### WHAT YOU WILL DO
Rewrite the listing below, substituting "specific" for every occurrence of "particular" and changing nothing else.

### THE RECORDS
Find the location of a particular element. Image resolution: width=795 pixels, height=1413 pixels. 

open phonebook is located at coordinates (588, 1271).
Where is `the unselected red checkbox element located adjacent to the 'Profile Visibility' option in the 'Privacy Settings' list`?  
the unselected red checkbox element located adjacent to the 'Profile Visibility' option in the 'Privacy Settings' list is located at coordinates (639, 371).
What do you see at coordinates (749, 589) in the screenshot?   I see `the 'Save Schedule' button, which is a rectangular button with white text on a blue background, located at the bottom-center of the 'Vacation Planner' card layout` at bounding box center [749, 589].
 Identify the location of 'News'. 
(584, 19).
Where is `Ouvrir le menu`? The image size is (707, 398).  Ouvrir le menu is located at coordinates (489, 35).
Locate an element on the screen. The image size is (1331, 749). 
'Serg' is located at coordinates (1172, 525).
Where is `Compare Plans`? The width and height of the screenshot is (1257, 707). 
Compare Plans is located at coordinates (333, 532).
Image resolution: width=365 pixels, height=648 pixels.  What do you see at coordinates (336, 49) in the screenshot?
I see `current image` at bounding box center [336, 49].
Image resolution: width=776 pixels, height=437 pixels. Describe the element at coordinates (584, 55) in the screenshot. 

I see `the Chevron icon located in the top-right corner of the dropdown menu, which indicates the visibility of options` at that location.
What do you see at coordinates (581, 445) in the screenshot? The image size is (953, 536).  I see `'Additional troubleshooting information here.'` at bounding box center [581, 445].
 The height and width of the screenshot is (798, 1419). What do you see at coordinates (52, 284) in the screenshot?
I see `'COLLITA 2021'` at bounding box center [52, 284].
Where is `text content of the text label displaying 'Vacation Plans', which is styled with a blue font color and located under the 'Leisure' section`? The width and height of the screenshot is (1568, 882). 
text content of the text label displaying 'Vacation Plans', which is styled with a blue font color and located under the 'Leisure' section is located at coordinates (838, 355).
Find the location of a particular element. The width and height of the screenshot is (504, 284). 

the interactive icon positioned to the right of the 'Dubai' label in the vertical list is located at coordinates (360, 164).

### RESULT OF THIS TASK
Find the location of a specific element. Image resolution: width=795 pixels, height=1413 pixels. 

open phonebook is located at coordinates (588, 1271).
Where is `the unselected red checkbox element located adjacent to the 'Profile Visibility' option in the 'Privacy Settings' list`?  
the unselected red checkbox element located adjacent to the 'Profile Visibility' option in the 'Privacy Settings' list is located at coordinates (639, 371).
What do you see at coordinates (749, 589) in the screenshot?   I see `the 'Save Schedule' button, which is a rectangular button with white text on a blue background, located at the bottom-center of the 'Vacation Planner' card layout` at bounding box center [749, 589].
 Identify the location of 'News'. 
(584, 19).
Where is `Ouvrir le menu`? The image size is (707, 398).  Ouvrir le menu is located at coordinates (489, 35).
Locate an element on the screen. The image size is (1331, 749). 
'Serg' is located at coordinates (1172, 525).
Where is `Compare Plans`? The width and height of the screenshot is (1257, 707). 
Compare Plans is located at coordinates (333, 532).
Image resolution: width=365 pixels, height=648 pixels.  What do you see at coordinates (336, 49) in the screenshot?
I see `current image` at bounding box center [336, 49].
Image resolution: width=776 pixels, height=437 pixels. Describe the element at coordinates (584, 55) in the screenshot. 

I see `the Chevron icon located in the top-right corner of the dropdown menu, which indicates the visibility of options` at that location.
What do you see at coordinates (581, 445) in the screenshot? The image size is (953, 536).  I see `'Additional troubleshooting information here.'` at bounding box center [581, 445].
 The height and width of the screenshot is (798, 1419). What do you see at coordinates (52, 284) in the screenshot?
I see `'COLLITA 2021'` at bounding box center [52, 284].
Where is `text content of the text label displaying 'Vacation Plans', which is styled with a blue font color and located under the 'Leisure' section`? The width and height of the screenshot is (1568, 882). 
text content of the text label displaying 'Vacation Plans', which is styled with a blue font color and located under the 'Leisure' section is located at coordinates (838, 355).
Find the location of a specific element. The width and height of the screenshot is (504, 284). 

the interactive icon positioned to the right of the 'Dubai' label in the vertical list is located at coordinates (360, 164).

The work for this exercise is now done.